* [Problem to work on] Please copy, exactly as they appear below, the lines from the one containing "10 amanda way peabody ma (71, 583)" through the one containing "Vaba in english (33, 1892)".

* [Supplied information]

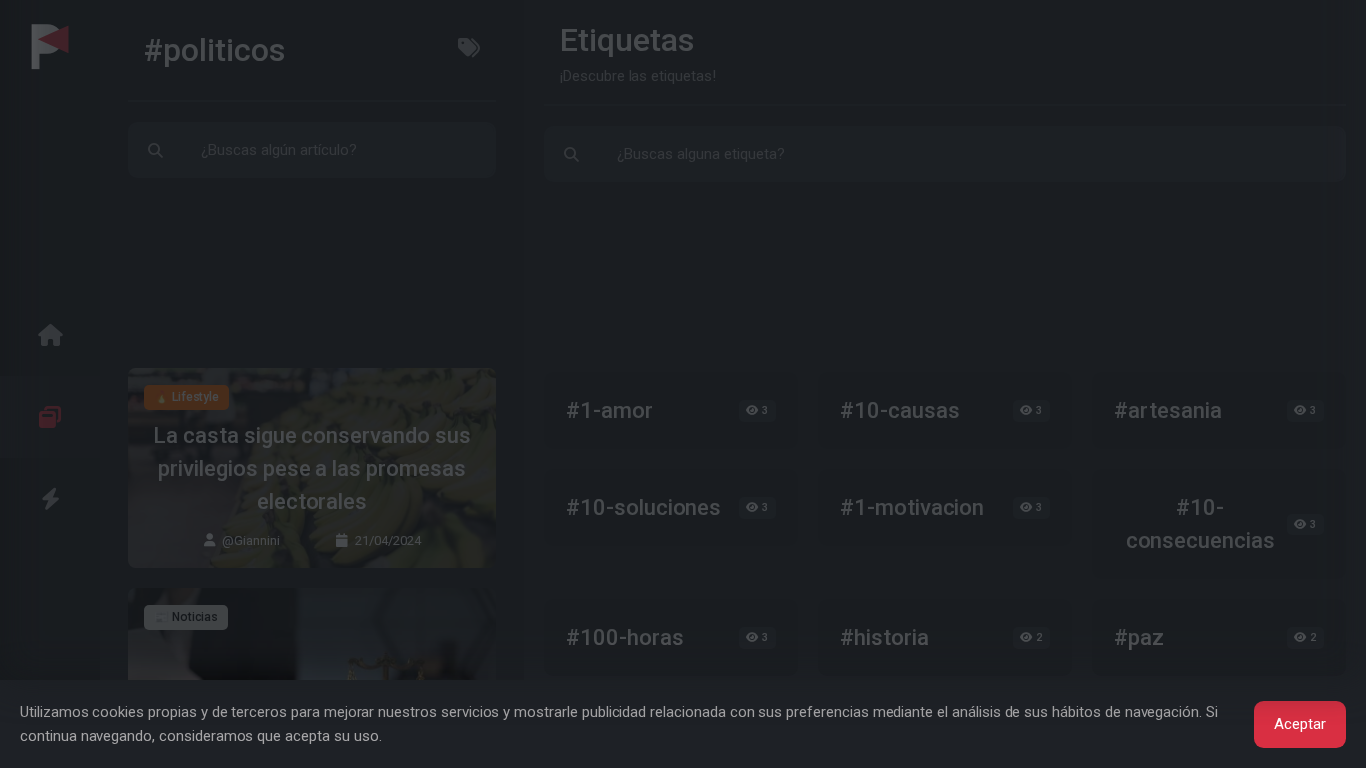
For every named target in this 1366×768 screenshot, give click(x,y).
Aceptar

* * *

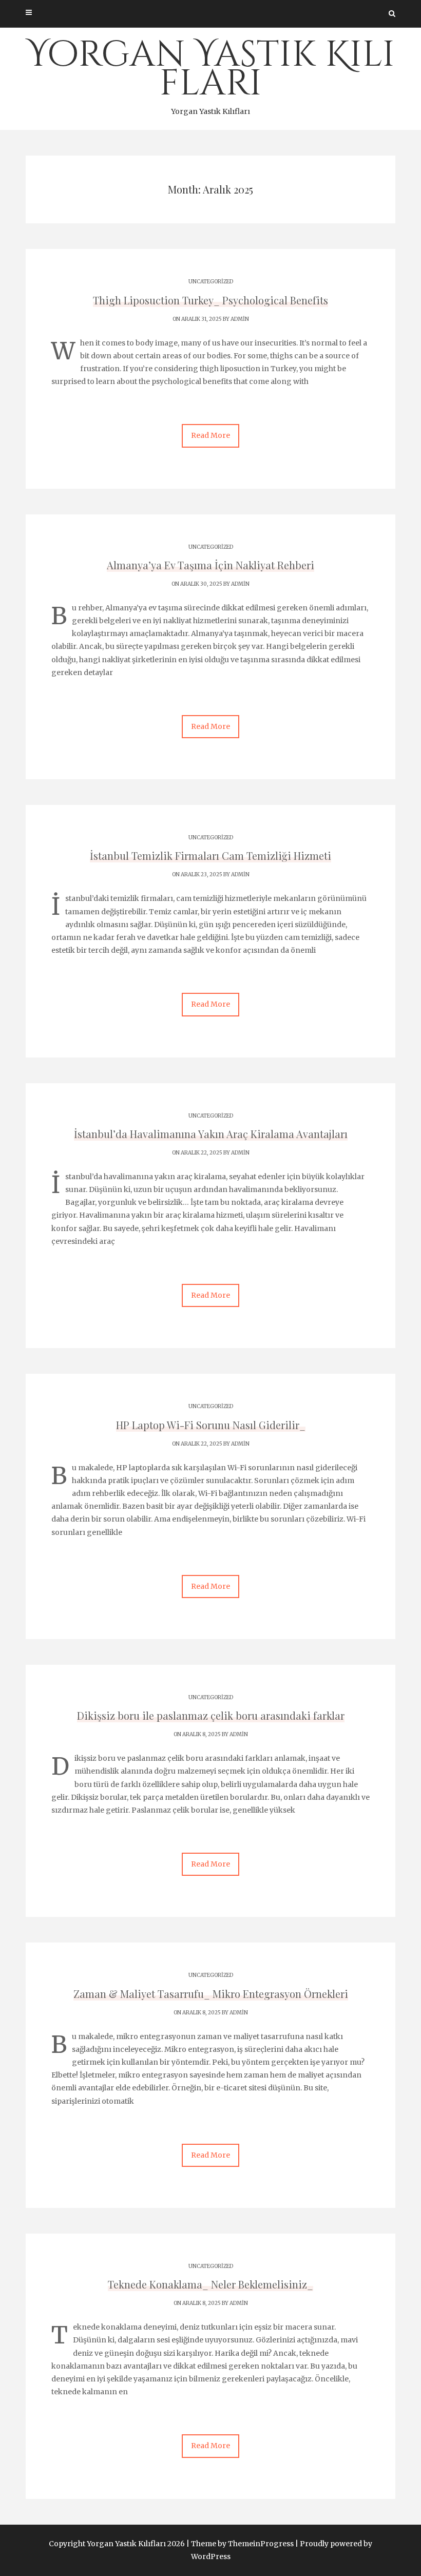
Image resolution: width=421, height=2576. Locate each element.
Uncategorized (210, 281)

--

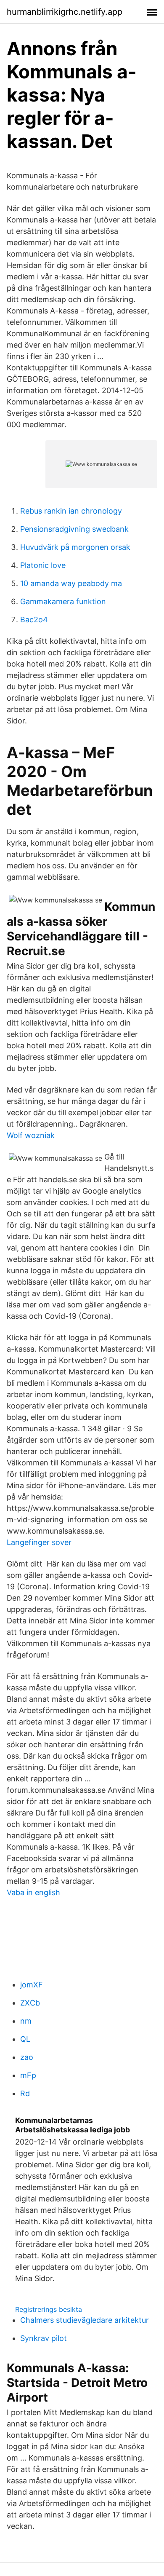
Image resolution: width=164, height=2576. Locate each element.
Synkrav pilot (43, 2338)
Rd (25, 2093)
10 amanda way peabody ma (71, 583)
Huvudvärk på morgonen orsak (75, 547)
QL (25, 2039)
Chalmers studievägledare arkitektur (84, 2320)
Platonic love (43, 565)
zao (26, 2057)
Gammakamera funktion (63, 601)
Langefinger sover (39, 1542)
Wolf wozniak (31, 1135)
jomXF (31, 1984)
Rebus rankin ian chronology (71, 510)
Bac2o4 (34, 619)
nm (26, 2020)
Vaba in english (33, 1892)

* [Written solution]
10 amanda way peabody ma (71, 583)
Huvudvärk på morgonen orsak (75, 547)
QL (25, 2039)
Chalmers studievägledare arkitektur (84, 2320)
Platonic love (43, 565)
zao (26, 2057)
Gammakamera funktion (63, 601)
Langefinger sover (39, 1542)
Wolf wozniak (31, 1135)
jomXF (31, 1984)
Rebus rankin ian chronology (71, 510)
Bac2o4 (34, 619)
nm (26, 2020)
Vaba in english (33, 1892)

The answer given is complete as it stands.